Aim:
Copy every line of the listing below exactly as it appears.

Target position listing:
- - -

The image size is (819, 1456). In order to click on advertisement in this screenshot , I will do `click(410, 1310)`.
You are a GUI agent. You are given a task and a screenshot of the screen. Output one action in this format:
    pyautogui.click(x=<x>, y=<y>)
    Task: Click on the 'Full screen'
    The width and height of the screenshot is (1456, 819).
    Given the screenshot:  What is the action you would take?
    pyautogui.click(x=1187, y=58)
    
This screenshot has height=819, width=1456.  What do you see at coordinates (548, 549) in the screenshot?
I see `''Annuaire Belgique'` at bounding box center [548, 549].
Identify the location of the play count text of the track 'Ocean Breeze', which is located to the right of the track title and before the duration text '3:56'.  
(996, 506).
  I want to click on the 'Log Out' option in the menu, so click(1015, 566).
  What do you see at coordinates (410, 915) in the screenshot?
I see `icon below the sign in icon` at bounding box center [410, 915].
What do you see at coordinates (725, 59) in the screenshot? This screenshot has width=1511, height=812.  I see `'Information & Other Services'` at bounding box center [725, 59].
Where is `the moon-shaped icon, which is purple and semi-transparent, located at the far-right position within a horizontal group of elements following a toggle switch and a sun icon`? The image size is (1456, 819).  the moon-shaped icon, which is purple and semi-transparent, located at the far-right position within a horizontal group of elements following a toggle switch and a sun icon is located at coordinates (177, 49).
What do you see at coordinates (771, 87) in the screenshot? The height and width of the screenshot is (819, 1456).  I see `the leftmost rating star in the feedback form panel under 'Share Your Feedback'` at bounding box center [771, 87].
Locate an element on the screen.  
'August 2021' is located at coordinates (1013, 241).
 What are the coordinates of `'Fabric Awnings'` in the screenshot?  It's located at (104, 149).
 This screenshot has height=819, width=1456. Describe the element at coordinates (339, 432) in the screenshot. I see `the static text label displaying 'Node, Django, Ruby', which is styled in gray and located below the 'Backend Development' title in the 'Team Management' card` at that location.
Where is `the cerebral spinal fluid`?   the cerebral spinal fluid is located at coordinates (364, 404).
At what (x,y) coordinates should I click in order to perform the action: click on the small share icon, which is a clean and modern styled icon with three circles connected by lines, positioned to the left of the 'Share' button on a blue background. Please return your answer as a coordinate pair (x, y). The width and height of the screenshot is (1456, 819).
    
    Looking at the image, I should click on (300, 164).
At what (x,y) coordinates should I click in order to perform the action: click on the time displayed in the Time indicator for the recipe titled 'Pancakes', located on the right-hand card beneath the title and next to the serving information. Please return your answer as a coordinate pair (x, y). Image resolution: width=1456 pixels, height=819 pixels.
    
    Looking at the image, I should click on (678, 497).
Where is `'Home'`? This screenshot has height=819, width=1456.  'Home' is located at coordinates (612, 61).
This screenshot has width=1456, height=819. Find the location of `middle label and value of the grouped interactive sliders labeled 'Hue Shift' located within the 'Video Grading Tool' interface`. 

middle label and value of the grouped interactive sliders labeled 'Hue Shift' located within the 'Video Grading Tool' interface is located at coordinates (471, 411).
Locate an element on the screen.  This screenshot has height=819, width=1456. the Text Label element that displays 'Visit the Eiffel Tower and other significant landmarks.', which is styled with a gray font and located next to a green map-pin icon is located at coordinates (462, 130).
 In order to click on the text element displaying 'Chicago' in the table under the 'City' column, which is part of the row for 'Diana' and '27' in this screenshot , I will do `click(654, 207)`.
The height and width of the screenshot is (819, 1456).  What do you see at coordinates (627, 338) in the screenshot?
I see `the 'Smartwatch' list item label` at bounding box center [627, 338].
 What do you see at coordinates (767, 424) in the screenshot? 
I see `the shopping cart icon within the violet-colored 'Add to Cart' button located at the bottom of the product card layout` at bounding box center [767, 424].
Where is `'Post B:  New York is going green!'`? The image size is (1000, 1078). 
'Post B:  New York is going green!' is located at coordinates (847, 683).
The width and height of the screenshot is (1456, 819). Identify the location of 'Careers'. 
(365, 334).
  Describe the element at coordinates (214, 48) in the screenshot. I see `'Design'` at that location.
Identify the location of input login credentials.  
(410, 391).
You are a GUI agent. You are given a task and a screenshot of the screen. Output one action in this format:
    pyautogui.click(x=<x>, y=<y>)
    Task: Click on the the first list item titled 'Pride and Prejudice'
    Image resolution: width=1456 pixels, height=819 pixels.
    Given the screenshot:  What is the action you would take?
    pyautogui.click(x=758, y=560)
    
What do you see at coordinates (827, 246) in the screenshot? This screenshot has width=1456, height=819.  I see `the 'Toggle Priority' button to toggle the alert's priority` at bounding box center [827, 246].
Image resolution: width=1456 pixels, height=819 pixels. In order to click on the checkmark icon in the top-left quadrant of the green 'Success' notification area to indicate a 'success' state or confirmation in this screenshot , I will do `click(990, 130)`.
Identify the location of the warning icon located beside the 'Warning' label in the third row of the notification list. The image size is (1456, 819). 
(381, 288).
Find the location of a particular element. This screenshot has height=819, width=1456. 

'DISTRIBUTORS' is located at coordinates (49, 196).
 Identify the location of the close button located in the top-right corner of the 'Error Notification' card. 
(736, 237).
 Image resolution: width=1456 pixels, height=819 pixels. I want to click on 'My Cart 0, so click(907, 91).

- - -

Response to this exercise:
The image size is (819, 1456). In order to click on advertisement in this screenshot , I will do `click(410, 1310)`.
You are a GUI agent. You are given a task and a screenshot of the screen. Output one action in this format:
    pyautogui.click(x=<x>, y=<y>)
    Task: Click on the 'Full screen'
    The width and height of the screenshot is (1456, 819).
    Given the screenshot:  What is the action you would take?
    pyautogui.click(x=1187, y=58)
    
This screenshot has height=819, width=1456.  What do you see at coordinates (548, 549) in the screenshot?
I see `''Annuaire Belgique'` at bounding box center [548, 549].
Identify the location of the play count text of the track 'Ocean Breeze', which is located to the right of the track title and before the duration text '3:56'.  
(996, 506).
  I want to click on the 'Log Out' option in the menu, so click(1015, 566).
  What do you see at coordinates (410, 915) in the screenshot?
I see `icon below the sign in icon` at bounding box center [410, 915].
What do you see at coordinates (725, 59) in the screenshot? This screenshot has width=1511, height=812.  I see `'Information & Other Services'` at bounding box center [725, 59].
Where is `the moon-shaped icon, which is purple and semi-transparent, located at the far-right position within a horizontal group of elements following a toggle switch and a sun icon`? The image size is (1456, 819).  the moon-shaped icon, which is purple and semi-transparent, located at the far-right position within a horizontal group of elements following a toggle switch and a sun icon is located at coordinates (177, 49).
What do you see at coordinates (771, 87) in the screenshot? The height and width of the screenshot is (819, 1456).  I see `the leftmost rating star in the feedback form panel under 'Share Your Feedback'` at bounding box center [771, 87].
Locate an element on the screen.  
'August 2021' is located at coordinates (1013, 241).
 What are the coordinates of `'Fabric Awnings'` in the screenshot?  It's located at (104, 149).
 This screenshot has height=819, width=1456. Describe the element at coordinates (339, 432) in the screenshot. I see `the static text label displaying 'Node, Django, Ruby', which is styled in gray and located below the 'Backend Development' title in the 'Team Management' card` at that location.
Where is `the cerebral spinal fluid`?   the cerebral spinal fluid is located at coordinates (364, 404).
At what (x,y) coordinates should I click in order to perform the action: click on the small share icon, which is a clean and modern styled icon with three circles connected by lines, positioned to the left of the 'Share' button on a blue background. Please return your answer as a coordinate pair (x, y). The width and height of the screenshot is (1456, 819).
    
    Looking at the image, I should click on (300, 164).
At what (x,y) coordinates should I click in order to perform the action: click on the time displayed in the Time indicator for the recipe titled 'Pancakes', located on the right-hand card beneath the title and next to the serving information. Please return your answer as a coordinate pair (x, y). Image resolution: width=1456 pixels, height=819 pixels.
    
    Looking at the image, I should click on (678, 497).
Where is `'Home'`? This screenshot has height=819, width=1456.  'Home' is located at coordinates (612, 61).
This screenshot has width=1456, height=819. Find the location of `middle label and value of the grouped interactive sliders labeled 'Hue Shift' located within the 'Video Grading Tool' interface`. 

middle label and value of the grouped interactive sliders labeled 'Hue Shift' located within the 'Video Grading Tool' interface is located at coordinates (471, 411).
Locate an element on the screen.  This screenshot has height=819, width=1456. the Text Label element that displays 'Visit the Eiffel Tower and other significant landmarks.', which is styled with a gray font and located next to a green map-pin icon is located at coordinates (462, 130).
 In order to click on the text element displaying 'Chicago' in the table under the 'City' column, which is part of the row for 'Diana' and '27' in this screenshot , I will do `click(654, 207)`.
The height and width of the screenshot is (819, 1456).  What do you see at coordinates (627, 338) in the screenshot?
I see `the 'Smartwatch' list item label` at bounding box center [627, 338].
 What do you see at coordinates (767, 424) in the screenshot? 
I see `the shopping cart icon within the violet-colored 'Add to Cart' button located at the bottom of the product card layout` at bounding box center [767, 424].
Where is `'Post B:  New York is going green!'`? The image size is (1000, 1078). 
'Post B:  New York is going green!' is located at coordinates (847, 683).
The width and height of the screenshot is (1456, 819). Identify the location of 'Careers'. 
(365, 334).
  Describe the element at coordinates (214, 48) in the screenshot. I see `'Design'` at that location.
Identify the location of input login credentials.  
(410, 391).
You are a GUI agent. You are given a task and a screenshot of the screen. Output one action in this format:
    pyautogui.click(x=<x>, y=<y>)
    Task: Click on the the first list item titled 'Pride and Prejudice'
    Image resolution: width=1456 pixels, height=819 pixels.
    Given the screenshot:  What is the action you would take?
    pyautogui.click(x=758, y=560)
    
What do you see at coordinates (827, 246) in the screenshot? This screenshot has width=1456, height=819.  I see `the 'Toggle Priority' button to toggle the alert's priority` at bounding box center [827, 246].
Image resolution: width=1456 pixels, height=819 pixels. In order to click on the checkmark icon in the top-left quadrant of the green 'Success' notification area to indicate a 'success' state or confirmation in this screenshot , I will do `click(990, 130)`.
Identify the location of the warning icon located beside the 'Warning' label in the third row of the notification list. The image size is (1456, 819). 
(381, 288).
Find the location of a particular element. This screenshot has height=819, width=1456. 

'DISTRIBUTORS' is located at coordinates (49, 196).
 Identify the location of the close button located in the top-right corner of the 'Error Notification' card. 
(736, 237).
 Image resolution: width=1456 pixels, height=819 pixels. I want to click on 'My Cart 0, so click(907, 91).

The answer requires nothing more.